Statements regarding future events and developments and Omega’s future
performance, as well as management’s expectations, beliefs, plans,
estimates or projections relating to the future, are forward-looking
statements.
Additional Information and Where to Find It
This communication does not constitute an offer to sell or the
solicitation of an offer to buy any securities, or a solicitation of any
vote or approval, nor shall there be any sale of securities in any
jurisdiction in which such offer, solicitation or sale would be unlawful
prior to registration or qualification under the securities laws of any
such jurisdiction. In connection with the proposed acquisition of Aviv,
Omega filed a registration statement on Form S-4, as amended with the
SEC. The registration statement on Form S-4, as amended, was declared
effective by the SEC on February 25, 2015. Omega and Aviv mailed a joint
proxy statement/prospectus to their stockholders on or about February
25, 2015. INVESTORS AND SECURITY HOLDERS ARE URGED TO READ THE JOINT
PROXY STATEMENT/PROSPECTUS (INCLUDING ALL AMENDMENTS AND SUPPLEMENTS
THERETO) AND ANY OTHER RELEVANT DOCUMENTS TO BE FILED WITH THE SEC
CAREFULLY AND IN THEIR ENTIRETY WHEN THEY BECOME AVAILABLE, BECAUSE THEY
WILL CONTAIN IMPORTANT INFORMATION. Investors and security holders may
obtain a free copy of the registration statement and joint proxy
statement/prospectus, as well as other documents filed by Omega and
Aviv, at the SEC’s website (www.sec.gov).
Those documents, as well as Omega’s other public filings with the SEC,
may be obtained without charge at Omega’s website at www.omegahealthcare.com.
In addition, copies of the definitive proxy statement/prospectus, as
well as Aviv’s other public filings with the SEC, may be obtained
without charge at Aviv’s website at www.avivreit.com.
Omega, Aviv, their respective directors and executive officers and other
members of management and employees may be deemed to be participants in
the solicitation of proxies in respect of the proposed transaction.

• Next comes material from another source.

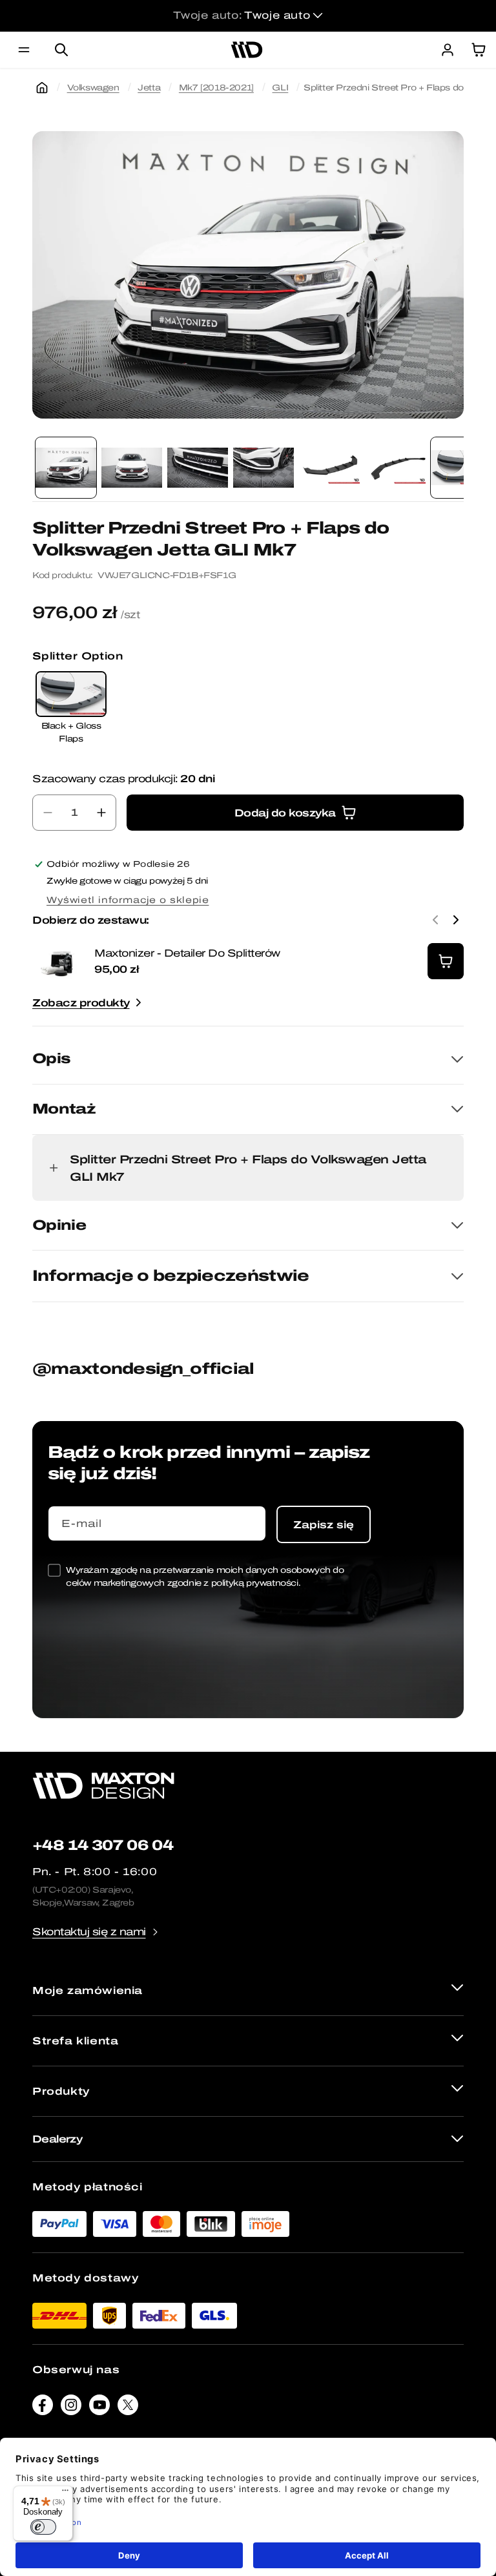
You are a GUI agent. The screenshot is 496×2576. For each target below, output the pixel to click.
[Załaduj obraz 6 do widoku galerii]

Information regarding Omega’s directors and executive officers is
available in its proxy statement for its 2014 annual meeting of
stockholders, filed with the SEC by Omega on April 29, 2014, and
information regarding Aviv’s directors and executive officers is
available in its proxy statement for its 2014 annual meeting of
stockholders, filed with the SEC by Aviv on April 15, 2014. Other
information regarding the participants in the proxy solicitation and a
description of their direct and indirect interests, by security holdings
or otherwise, are contained in the registration statement and the joint
proxy statement/prospectus (or will be contained in any amendments or
supplements thereto and in other relevant materials to be filed with the
SEC, when they become available). These documents can be obtained free
of charge from the sources indicated above.